Introduction
Agricultural expansion continues to be a major driver of large-scale conversion of tropical forests into human-use areas [1]. The resultant habitat loss is generally detrimental to biodiversity, leading to the loss of species, as well as community structure and function [2]. Efforts to prevent forest conversion and protect biodiversity in the tropics––including threatened wildlife species in particular––have largely best been met by the establishment of Protected Areas (PAs) [3]. However, under current rates of human population growth, associated land-use change and inefficient policy, the scope for expansion of PAs is greatly limited [4], with continuing conversion of forests into agricultural land. There is also increased recognition that PAs are not insular, and biodiversity within PAs interacts with agricultural land-uses outside [5]. As such, conservationists have brought to attention the need to evaluate and target the ever-increasing agricultural land-use types for their potential to supplement biodiversity conservation in the tropics.
Agricultural land-uses surrounding PAs, collectively termed the matrix (non-optimal habitat areas in conservation landscapes), are characterized by a mosaic of managed land-use types interspersed with natural and semi-natural habitats that vary in their ability to support biodiversity [6,7]. This conservation potential of the matrix is highly contextual, depending on the land-use type, taxon, spatial location and other factors. For example, biodiversity is better supported in agro-forests than intensive agriculture, while birds as a taxon have been found to be highly sensitive to forest conversion into agriculture based on multiple measures of biodiversity [2]. With approximately half of the closed-canopy forests in the tropics converted predominantly into agriculture [8], there is an ever-present need to understand the interaction of biodiversity with the matrix and its characteristics in important conservation landscapes [5,6].
The compositional elements of a matrix (e.g., habitat type, vegetation structure), and the spatial configuration of these elements (e.g., proximity to optimal/protected habitat) play an important role in structuring and determining the composition of biotic communities [6]. Previous research involving different taxonomic groups ranging from plants to mammals, reveal differential responses of various taxa to changes in composition and configuration of matrix elements [7,9]. For birds, the taxon of interest in this study, vegetation structure, in terms of its composition, plays a significant role in influencing community properties [10,11]. Vegetation structure mediates foraging substrates and resources for birds [12], and can also influence risk perception through providing cover [13]. Hence, the presence and abundance of different species is likely to be determined to a large degree by the kind of vegetation structure present. At the landscape scale, vegetation structure will invariably differ across the matrix, which in turn can significantly alter bird communities. In addition, spatial configuration of different matrix elements also impacts the way bird communities use the matrix. An important example is the proximity of matrix elements to optimal habitat: in many bird communities, increasing distance from contiguous forest habitat can greatly alter the structure and composition of the community [10].

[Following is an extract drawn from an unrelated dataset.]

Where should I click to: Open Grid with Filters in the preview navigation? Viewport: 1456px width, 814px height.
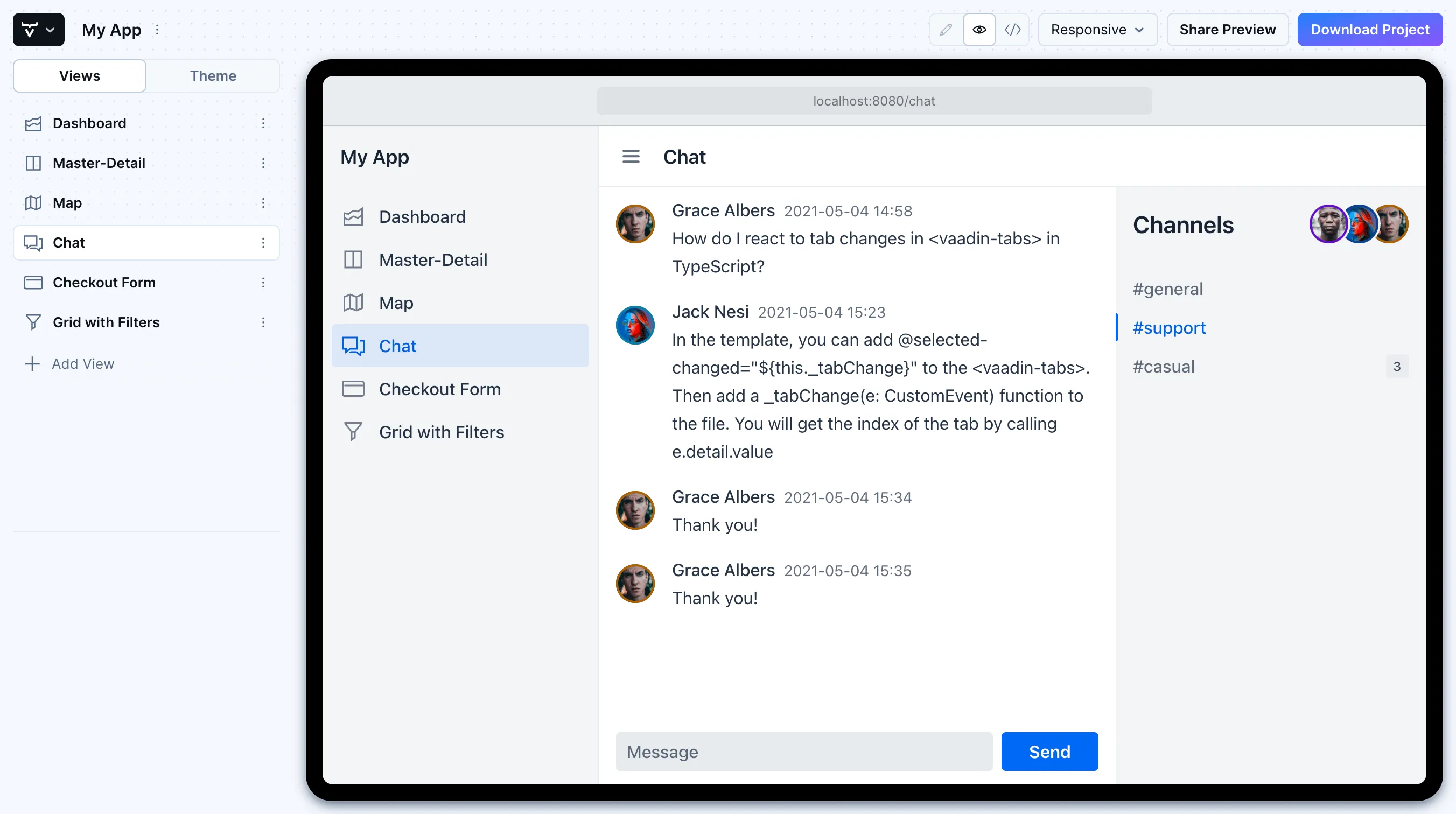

A comprehensive approach to understanding the link between biotic communities and the matrix require the use of both taxonomic metrics as well as trait-based metrics to measure community response. Taxonomic metrics such as species richness and composition are highly useful in highlighting community changes relevant to conservation of important taxa. However, they fail to take into account species traits such as behavior, diet or ecosystem function/role that allow generalizations among compositionally different communities [14]. Trait-based metrics such as guild occupancy, on the other hand, address shared characters between species that allow for a mechanistic understanding of how environmental change might affect community structure disregarding compositional differences between communities [15,16]. However, these, in turn, fall short in their ability to highlight taxonomic changes that may be of conservation concern. Thus, the use of both types of metrics is highly important for studies relevant to biodiversity conservation and management to provide a localized as well as a general understanding of community response to land-use change.
In this study, we first use a guild-based framework to investigate how vegetation structure and proximity to a PA influence the wintering bird community that uses wooded land-use types surrounding a contiguous tropical forest in Meghalaya, Northeast India. We use an occupancy modeling approach to assess vegetation and proximity effects on guilds as it allows the separation of ecological and sampling processes [17]. In doing so, we also compare the site-use of individual guilds inside the PA to that in the surrounding matrix, as an evaluation of the ability of the wooded matrix to maintain community functionality. Second, we compare estimated species richness, and naïve site-use of detected species, between the PA and the surrounding wooded matrix to assess changes in taxonomic composition. We define wooded land-use types here as any land-cover type comprising of closed-canopy or open-canopy forests situated in the landscape, including, but not restricted to, natural forests, agroforests and mixed plantations. We conclude with a discussion on the possible mechanisms linking different guilds to vegetation structure and proximity to a PA, the processes that might explain site-use across the landscape by guilds, the relevance of taxonomic changes and the conservation implications of our study.